Aamisha Gupta, M.D., Rady Children's Hospital, San Diego, CA
Aamisha Gupta, M.D.1, Kanishka Ratnayaka, MD2, Justin Ryan, Ph.D.1, Timothy Fairbanks, M.D.1, Sanjeet Hegde, M.D., Ph.D.3, John Nigro, M.D.1, John W. Moore, M.D.1 and Howaida El-Said, M.D., Ph.D., FSCAI4, (1)Rady Children's Hospital, San Diego, CA, (2)-, San Diego, CA, (3)UC San Diego Health, San Diego, CA, (4)The University of California, San Diego, San Diego, CA

Title:
Infra-diaphragmatic TAPVR with Congenital Diaphragmatic Hernia: The Gut or The Heart: A Surgical Conundrum

Introduction:
Congenital heart disease (CHD) occurs in ~10-15% of patients with congenital diaphragmatic hernia (DH), with ~30% decrease in survival.
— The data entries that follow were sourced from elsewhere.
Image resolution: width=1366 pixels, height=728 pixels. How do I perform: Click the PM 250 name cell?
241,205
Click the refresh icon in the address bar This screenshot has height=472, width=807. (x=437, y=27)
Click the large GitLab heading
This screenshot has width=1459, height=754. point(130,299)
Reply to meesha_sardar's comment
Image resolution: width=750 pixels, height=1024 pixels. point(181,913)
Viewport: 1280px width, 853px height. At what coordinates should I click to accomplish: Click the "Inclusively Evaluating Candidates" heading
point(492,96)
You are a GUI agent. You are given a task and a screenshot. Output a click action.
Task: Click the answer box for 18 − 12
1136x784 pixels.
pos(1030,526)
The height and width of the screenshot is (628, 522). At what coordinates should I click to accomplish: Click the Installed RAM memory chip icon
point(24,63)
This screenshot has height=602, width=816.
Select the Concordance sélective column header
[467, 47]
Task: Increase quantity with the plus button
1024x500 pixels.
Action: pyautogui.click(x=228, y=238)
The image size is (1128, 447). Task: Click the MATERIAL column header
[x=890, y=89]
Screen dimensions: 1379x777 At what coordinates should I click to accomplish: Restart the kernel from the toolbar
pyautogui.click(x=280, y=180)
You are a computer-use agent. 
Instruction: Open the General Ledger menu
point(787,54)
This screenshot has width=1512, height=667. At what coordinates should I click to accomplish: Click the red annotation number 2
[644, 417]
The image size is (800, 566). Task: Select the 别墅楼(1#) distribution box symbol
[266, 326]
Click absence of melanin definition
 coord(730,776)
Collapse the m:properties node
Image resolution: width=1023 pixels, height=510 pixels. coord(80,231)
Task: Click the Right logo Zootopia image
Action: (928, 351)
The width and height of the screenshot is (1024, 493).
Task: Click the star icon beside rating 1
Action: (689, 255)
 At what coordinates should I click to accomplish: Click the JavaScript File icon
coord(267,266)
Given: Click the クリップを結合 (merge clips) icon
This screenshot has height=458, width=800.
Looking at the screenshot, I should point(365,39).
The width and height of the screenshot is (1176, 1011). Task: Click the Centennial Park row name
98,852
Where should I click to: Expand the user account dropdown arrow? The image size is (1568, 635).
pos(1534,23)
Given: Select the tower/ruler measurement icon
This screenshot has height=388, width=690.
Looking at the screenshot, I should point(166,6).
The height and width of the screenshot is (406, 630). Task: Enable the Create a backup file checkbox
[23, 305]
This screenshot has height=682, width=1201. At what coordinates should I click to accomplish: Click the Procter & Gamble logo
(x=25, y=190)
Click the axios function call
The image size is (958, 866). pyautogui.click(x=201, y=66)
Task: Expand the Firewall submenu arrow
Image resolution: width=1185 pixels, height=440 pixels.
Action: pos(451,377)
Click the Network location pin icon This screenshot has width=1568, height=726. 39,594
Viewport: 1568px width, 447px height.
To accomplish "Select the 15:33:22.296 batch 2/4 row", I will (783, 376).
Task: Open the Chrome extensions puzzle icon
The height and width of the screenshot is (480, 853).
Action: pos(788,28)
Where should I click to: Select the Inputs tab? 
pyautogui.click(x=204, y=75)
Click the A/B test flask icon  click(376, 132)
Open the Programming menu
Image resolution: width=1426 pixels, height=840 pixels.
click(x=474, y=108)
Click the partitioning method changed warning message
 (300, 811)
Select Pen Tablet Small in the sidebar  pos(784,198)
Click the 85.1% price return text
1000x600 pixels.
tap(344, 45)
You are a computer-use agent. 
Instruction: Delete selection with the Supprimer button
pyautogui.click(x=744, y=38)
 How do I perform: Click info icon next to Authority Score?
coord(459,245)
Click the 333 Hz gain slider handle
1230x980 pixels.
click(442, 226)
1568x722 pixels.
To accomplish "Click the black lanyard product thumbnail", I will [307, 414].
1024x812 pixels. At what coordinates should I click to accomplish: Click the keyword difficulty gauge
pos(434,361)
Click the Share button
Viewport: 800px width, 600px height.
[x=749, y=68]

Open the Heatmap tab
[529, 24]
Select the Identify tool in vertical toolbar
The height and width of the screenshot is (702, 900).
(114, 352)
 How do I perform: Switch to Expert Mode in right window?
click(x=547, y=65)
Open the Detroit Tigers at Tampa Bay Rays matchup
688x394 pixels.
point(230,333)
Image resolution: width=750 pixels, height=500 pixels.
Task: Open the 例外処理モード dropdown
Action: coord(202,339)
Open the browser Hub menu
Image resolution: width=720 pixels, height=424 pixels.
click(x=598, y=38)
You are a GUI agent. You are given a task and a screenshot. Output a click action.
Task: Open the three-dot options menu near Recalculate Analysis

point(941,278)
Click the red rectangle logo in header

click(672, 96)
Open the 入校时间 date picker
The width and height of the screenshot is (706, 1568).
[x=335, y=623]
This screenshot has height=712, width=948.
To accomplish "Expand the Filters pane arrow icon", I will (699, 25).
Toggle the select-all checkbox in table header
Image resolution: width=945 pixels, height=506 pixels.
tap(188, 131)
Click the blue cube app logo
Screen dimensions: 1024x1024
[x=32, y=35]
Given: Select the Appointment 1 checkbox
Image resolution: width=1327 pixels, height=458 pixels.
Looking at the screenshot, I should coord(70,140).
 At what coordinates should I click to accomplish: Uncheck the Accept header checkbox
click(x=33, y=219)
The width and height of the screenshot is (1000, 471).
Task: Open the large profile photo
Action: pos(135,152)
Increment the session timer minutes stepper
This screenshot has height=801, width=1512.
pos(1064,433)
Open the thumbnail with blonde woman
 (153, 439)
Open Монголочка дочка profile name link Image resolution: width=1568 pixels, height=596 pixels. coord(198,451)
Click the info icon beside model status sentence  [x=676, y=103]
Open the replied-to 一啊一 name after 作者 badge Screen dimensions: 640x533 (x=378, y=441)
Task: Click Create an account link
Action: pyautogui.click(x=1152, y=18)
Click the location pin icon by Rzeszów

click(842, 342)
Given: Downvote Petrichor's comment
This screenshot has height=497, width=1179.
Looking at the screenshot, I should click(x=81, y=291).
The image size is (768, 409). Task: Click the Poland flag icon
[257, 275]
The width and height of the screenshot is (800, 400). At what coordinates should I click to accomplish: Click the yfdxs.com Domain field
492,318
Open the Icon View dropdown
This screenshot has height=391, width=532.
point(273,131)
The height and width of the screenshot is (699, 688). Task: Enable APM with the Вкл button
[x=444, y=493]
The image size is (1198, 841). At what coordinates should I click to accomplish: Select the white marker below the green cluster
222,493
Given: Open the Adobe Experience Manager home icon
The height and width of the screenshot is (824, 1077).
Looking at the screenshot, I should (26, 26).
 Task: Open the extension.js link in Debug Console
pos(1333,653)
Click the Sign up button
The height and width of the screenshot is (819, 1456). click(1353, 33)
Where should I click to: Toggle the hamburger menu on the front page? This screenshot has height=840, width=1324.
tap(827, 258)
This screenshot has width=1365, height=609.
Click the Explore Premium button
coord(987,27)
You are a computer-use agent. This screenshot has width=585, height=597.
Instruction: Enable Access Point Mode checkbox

Total anomalous pulmonary venous return(TAPVR) with concomitant DH is 0.27-0.46%, with a mortality of 80%. We present unconventional management of left DH and infra-diaphragmatic TAPVR with transcatheter stent implantations in the ductus venosus (DV) and a horizontal segment (anomalous pulmonary vein egress) between the umbilical vein and portal vein, followed by staged surgical repair.

Clinical Case:
A full-term infant with known DH and postnatal diagnosis of infra-diaphragmatic TAPVR went for cardiac catheterization where an 8 French sheath was placed in the umbilical vein (UV). A stiff 0.014” guidewire (Ironman, Abbott Vascular, Chicago,Ill) was positioned through the DV into the left innominate vein. A second guidewire (BMW, Abbott Vascular, Chicago, Ill) and microcatheter/catheter (Renegade, Boston Scientific, Marlborough, MA and Glide, Terumo Medical, Phoenix, AZ) was also positioned through the same 8F-sheath protecting the vertical vein against kinking during DH reduction. DH repair (temporary closure) was performed with Integra-BioMesh (SurgiMend Princeton,NJ). Simultaneous kissing stent (Formula 418, Cook Medical, Bloomington IN) implantation protecting the DV and pulmonary venous egress horizontal vein was performed. Over the following two weeks, stepwise abdominal closure in 5 day intervals was followed by final closure at day of life 15. After DH repair, the patient was extubated and fed. Subsequently, TAPVR repair was performed on day of life 27. 6 month follow-up contrast enhanced CT scan showed significant decrease in portal venous system dilation and unobstructed pulmonary veins.

Discussion:
Infra-diaphragmatic TAPVR is notorious for requiring urgent cardiac surgical intervention within the first few days of life due to obstruction of the vertical vein. The concomitant finding of DH in this patient lead to a complex scenario of how to best tackle a situation with systems that were interconnected above and below the diaphragm. As stated above, a rare finding of TAPVR with DH has significant mortality. Therefore after thoughtful discussion, with the use of 3D modeling and imaging, and a collaboration between cardiac, interventional, and general surgical specialties, a staged approach was engineered for this patient. The role of temporarily relieving cardiac obstruction with interventional catheterization and stent placement allowed for subsequent correction of the DH and ultimately relief for intrathoracic lung space. As optimized cardiopulmonary hemodynamics are essential for congenital cardiac surgery, this allowed for a successful full infra-diaphragmatic TAPVR repair. More studies and cases are needed to ultimately follow long term outcomes. However, given the success of our case, our unconventional management highlights a possibility for future difficult scenarios.